Возможно, их не было вообще. Знаю лишь, что для меня в ту ночь она была первой и единственной, ибо ни одна другая не могла в сравнении с нею даже претендовать на звание настоящей женщины. Наши любовные восторги, казалось, продолжались бесконечно, вставали и рушились в прах города, а я все сжимал ее в объятиях, все время ощущая на лице дуновение душистого весеннего ветерка.
Возлюбленная моя была еще очень молода, почти ребенок.
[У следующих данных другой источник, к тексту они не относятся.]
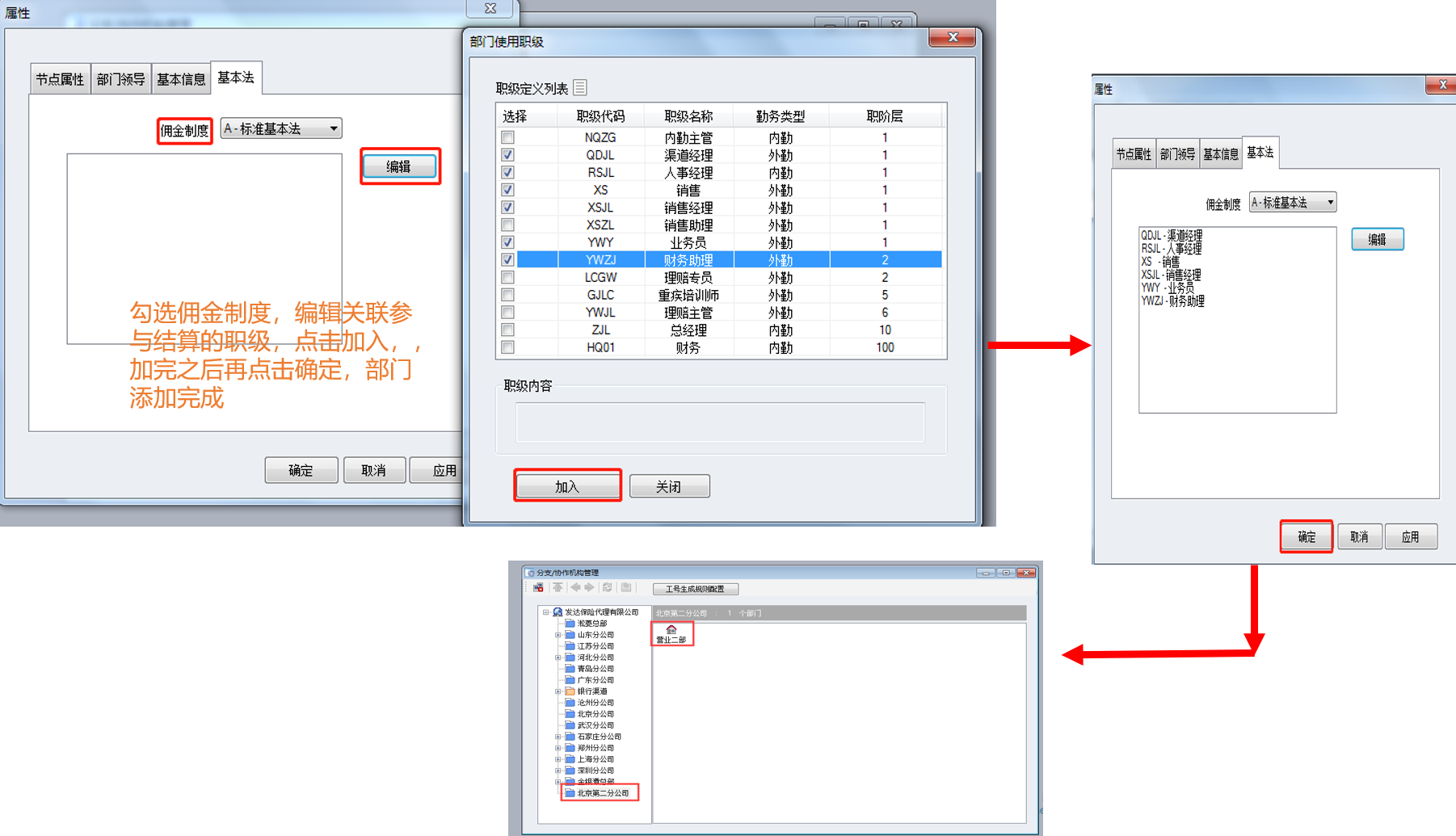
Task: Switch to the 节点属性 tab in left dialog
Action: point(60,79)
Ее нежная кожа казалась розовой в розоватом свете светильника-голубя; но само тело ее было вполне женским, груди маленькие, но идеальной формы. Очи синели, как летнее небо, волосы вздымались языками пламени, и от нее исходил дивный запах амброзии и тысячи других ароматов, свойственных ночи.
– Ты забываешь все на свете, – сказала она. – Но меня будешь помнить!
Я кивнул: говорить я не мог. По-моему, я даже пальцем пошевелить был не в состоянии.
– Я куда прекрасней моей извечной соперницы. У нее три лика [103], но ни одного, подобного моему. Ее ты уже забыл, но меня не забудешь никогда.
– Никогда!
Стены ее спальни были из алого бархата; казалось, в неярком свете по нему пробегают огненные блики.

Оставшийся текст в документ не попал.